- _PROVIDED DATA_:
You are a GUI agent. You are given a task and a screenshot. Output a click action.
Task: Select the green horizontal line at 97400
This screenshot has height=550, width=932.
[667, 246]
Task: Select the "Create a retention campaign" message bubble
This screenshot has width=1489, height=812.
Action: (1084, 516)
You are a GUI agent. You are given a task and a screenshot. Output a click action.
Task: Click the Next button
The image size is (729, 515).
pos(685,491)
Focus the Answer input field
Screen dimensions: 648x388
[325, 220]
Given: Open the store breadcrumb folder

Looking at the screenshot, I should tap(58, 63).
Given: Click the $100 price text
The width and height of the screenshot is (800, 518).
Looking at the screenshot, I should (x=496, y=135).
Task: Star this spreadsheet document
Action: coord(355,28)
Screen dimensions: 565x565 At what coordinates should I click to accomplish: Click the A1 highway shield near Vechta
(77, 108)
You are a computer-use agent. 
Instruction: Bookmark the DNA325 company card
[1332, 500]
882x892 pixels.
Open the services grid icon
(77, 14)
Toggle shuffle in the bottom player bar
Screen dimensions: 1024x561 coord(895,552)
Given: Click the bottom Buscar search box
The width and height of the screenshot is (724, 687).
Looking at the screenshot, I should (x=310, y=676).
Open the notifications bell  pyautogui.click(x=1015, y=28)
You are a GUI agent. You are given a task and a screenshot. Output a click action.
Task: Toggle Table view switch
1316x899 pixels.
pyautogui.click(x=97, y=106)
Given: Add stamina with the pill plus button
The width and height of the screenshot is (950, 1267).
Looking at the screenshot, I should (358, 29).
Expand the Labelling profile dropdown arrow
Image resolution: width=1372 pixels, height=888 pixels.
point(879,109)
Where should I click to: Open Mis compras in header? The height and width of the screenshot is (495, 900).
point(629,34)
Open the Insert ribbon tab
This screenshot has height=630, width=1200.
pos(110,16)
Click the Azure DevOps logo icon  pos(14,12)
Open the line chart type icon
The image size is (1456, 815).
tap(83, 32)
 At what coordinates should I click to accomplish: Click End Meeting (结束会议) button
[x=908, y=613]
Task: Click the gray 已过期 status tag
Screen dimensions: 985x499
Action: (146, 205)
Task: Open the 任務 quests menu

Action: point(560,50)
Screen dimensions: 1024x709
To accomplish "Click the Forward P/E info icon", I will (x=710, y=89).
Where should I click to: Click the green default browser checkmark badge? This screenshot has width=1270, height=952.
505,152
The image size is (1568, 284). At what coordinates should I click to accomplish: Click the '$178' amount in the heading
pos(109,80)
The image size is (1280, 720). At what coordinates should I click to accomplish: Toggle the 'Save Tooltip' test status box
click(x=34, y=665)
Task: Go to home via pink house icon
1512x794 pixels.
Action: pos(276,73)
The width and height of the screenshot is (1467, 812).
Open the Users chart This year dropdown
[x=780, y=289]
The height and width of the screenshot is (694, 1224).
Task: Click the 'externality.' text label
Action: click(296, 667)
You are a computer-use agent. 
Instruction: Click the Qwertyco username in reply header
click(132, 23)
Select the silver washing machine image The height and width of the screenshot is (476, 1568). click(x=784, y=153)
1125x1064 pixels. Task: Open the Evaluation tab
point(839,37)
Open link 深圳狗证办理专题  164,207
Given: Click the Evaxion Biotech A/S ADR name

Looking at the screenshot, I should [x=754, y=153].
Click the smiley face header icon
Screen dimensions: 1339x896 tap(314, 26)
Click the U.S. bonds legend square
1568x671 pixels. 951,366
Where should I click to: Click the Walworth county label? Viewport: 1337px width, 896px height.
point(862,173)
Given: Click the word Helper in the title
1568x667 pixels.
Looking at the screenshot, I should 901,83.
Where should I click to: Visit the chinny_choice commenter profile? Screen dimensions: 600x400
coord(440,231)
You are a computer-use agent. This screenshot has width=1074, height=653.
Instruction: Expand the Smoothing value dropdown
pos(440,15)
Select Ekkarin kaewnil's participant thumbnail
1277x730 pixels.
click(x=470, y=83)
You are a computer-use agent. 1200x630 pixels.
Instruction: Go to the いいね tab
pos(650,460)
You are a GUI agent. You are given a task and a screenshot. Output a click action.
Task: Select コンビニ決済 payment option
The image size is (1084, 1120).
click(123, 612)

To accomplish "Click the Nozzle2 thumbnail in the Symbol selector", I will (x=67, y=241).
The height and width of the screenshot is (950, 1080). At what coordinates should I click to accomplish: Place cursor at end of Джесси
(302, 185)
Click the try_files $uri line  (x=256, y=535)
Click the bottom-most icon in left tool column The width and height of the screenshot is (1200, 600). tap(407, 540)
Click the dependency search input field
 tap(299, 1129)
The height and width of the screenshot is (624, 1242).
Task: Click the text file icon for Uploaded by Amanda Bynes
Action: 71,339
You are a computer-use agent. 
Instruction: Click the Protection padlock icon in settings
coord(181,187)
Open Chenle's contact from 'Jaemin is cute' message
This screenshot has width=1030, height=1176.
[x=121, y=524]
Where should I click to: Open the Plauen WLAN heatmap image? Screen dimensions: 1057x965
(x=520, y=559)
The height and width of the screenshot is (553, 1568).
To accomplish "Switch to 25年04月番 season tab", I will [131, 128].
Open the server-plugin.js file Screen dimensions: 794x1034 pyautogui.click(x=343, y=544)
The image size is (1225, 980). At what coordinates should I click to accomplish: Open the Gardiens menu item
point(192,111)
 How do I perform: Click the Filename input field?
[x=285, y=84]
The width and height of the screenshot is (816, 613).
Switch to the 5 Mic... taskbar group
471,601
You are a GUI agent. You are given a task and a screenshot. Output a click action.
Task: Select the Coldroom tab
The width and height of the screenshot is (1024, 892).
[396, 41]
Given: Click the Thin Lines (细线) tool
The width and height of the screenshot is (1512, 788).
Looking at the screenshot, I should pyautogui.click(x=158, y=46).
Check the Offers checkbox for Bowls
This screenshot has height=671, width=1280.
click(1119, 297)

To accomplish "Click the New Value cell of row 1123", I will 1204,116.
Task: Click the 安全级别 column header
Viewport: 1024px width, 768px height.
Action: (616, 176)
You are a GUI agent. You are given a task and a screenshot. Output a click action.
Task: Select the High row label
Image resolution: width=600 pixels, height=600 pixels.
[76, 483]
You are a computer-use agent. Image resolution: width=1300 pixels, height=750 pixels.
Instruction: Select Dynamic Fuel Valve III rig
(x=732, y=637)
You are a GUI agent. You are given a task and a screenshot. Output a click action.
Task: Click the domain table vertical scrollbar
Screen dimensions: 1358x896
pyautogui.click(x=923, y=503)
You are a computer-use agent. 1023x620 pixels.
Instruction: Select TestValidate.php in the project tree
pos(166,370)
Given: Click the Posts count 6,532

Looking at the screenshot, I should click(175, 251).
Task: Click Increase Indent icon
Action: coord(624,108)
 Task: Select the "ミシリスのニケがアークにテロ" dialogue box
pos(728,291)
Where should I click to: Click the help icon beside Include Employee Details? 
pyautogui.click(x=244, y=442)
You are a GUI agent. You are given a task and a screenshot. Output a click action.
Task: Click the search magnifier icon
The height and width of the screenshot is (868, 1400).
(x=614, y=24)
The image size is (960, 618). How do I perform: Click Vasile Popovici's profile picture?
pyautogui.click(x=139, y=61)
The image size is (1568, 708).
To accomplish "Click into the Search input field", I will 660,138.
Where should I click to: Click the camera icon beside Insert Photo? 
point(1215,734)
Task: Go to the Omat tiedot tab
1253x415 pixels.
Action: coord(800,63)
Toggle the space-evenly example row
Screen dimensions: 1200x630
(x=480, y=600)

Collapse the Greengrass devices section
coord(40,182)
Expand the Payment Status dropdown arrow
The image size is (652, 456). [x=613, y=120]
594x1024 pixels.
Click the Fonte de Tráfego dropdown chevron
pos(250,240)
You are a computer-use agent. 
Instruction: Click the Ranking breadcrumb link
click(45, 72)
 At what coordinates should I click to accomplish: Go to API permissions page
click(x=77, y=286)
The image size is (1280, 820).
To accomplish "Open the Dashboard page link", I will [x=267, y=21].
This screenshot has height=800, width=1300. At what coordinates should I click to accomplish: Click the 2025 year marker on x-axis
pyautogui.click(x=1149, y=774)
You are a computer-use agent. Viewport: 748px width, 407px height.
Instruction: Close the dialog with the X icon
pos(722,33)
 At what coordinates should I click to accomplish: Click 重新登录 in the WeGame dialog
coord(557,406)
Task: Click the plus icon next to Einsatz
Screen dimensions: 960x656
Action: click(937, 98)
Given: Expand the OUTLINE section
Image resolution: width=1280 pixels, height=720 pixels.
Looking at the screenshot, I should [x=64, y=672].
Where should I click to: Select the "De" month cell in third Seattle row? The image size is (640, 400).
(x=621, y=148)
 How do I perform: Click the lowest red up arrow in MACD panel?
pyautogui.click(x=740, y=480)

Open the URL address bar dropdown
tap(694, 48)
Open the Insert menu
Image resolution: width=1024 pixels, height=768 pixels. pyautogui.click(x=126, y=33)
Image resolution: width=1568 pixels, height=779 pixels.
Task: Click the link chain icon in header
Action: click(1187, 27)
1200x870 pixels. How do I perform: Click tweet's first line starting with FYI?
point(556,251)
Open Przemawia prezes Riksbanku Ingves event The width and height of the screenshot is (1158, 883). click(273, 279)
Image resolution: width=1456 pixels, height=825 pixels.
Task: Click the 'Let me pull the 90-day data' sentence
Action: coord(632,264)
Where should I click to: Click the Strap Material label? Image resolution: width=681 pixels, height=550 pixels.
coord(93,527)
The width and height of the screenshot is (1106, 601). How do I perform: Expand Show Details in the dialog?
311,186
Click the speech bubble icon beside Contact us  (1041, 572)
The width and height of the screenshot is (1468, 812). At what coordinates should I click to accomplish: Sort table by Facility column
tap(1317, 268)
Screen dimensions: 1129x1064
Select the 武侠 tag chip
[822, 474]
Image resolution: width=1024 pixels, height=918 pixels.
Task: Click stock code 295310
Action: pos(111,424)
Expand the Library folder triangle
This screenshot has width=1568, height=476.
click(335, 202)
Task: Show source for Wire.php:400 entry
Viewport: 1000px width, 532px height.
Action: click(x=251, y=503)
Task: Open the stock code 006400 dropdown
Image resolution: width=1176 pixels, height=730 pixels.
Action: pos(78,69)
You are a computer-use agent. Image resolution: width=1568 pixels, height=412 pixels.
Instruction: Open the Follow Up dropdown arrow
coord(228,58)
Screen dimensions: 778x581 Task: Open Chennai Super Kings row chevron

- _WHAT YOU WILL DO_:
Using the material above, return every line that holds the string "plus".

- _SOLVED PROBLEM_:
Given: Add stamina with the pill plus button
Task: Click the plus icon next to Einsatz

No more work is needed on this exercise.